Nineteen-year-old Anett Kontaveit (No. 152) is such a fresh face on the WTA Tour that she doesn't even have a picture in her bio. Yet she has a chance to make it through to the fourth round. Coming into this tournament, Kontaveit had two appearances in Grand Slams, both first-round losses at Wimbledon, this year and last year.

Shelby Rogers hits a forehand during her second-round match at the U.S. Open.
Shelby Rogers hits a forehand during her second-round match at the U.S. Open.Matthew Stockman/Getty Images

She will play Madison Brengle (No. 47), who had her best showing at a Slam earlier this year at the Australian Open. She reached the fourth round. 

Daria Kasatkina, an 18-year-old Russian who got the lucky loser slot after Sharapova withdrew, could also move into the fourth round in her first Grand Slam appearance. Kasatkina (No. 133) has earned more prize money in two rounds at the U.S. Open than she has in her entire career. 

Kasatkina told the WTA's staff she couldn't believe her luck. "When my coach told me, 'Sharapova withdrew, you're in the main draw,' I was like...Oh my god! Thanks God! ... Really, I was so happy because it's unbelievable luck to get the lucky loser at a Grand Slam. So I realized I was so, so lucky."

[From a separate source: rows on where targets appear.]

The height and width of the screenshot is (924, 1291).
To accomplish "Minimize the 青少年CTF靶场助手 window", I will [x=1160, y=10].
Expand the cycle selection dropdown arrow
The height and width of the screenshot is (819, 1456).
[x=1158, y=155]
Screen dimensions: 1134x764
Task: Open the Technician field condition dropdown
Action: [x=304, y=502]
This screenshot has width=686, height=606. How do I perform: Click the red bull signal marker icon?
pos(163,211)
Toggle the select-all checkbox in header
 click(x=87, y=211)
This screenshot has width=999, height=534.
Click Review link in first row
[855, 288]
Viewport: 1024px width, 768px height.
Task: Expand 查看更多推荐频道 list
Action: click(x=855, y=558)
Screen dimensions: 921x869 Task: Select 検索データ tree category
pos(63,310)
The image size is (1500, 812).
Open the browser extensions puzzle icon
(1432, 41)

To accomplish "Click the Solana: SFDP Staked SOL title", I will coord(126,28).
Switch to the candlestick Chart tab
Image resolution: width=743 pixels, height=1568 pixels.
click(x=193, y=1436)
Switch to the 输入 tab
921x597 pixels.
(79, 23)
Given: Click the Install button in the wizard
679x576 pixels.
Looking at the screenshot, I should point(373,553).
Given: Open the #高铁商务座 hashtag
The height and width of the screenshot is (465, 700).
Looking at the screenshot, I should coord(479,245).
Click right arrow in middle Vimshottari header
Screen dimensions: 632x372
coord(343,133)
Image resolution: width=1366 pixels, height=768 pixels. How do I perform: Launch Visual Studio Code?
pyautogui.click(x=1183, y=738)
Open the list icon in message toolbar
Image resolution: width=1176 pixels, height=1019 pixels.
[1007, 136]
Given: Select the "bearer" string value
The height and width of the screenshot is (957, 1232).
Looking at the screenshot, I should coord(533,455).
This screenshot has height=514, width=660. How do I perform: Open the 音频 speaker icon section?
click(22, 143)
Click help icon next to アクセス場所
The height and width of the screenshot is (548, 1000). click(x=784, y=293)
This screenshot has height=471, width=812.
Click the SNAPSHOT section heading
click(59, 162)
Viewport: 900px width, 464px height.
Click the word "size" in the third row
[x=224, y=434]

There are plenty of big names left. Belinda Bencic (No. 12), one of only two women to defeat Williams this year, takes on Venus Williams in the third round. Samantha Stosur, winner of the 2011 U.S. Open, remains in the draw. So does 2012 Wimbledon finalist Agnieszka Radwanska, who takes on rising star Madison Keys.

Eugenie Bouchard, who's working hard to get back on track, next faces 2014 Australian Open finalist Dominika Cibulkova, who beat Ivanovic in the first round. Cibulkova is trying to advance beyond the third round at the U.S. Open for the first time since 2010. 

However, it's the no-names that are disrupting the draw at Flushing Meadows.  

Konta, appearing in her eighth Slam, reached the third round for the first time in dramatic fashion. She took out Wimbledon semifinalist, Muguruza in a match that lasted three hours and 23 minutes.

Despite surviving qualifiers and upsetting a top-10 player, Konta told the New York Times that her luck will run out soon enough.  

“You know, I am going to lose sooner or later. I’m not invincible. I’m no Serena Williams."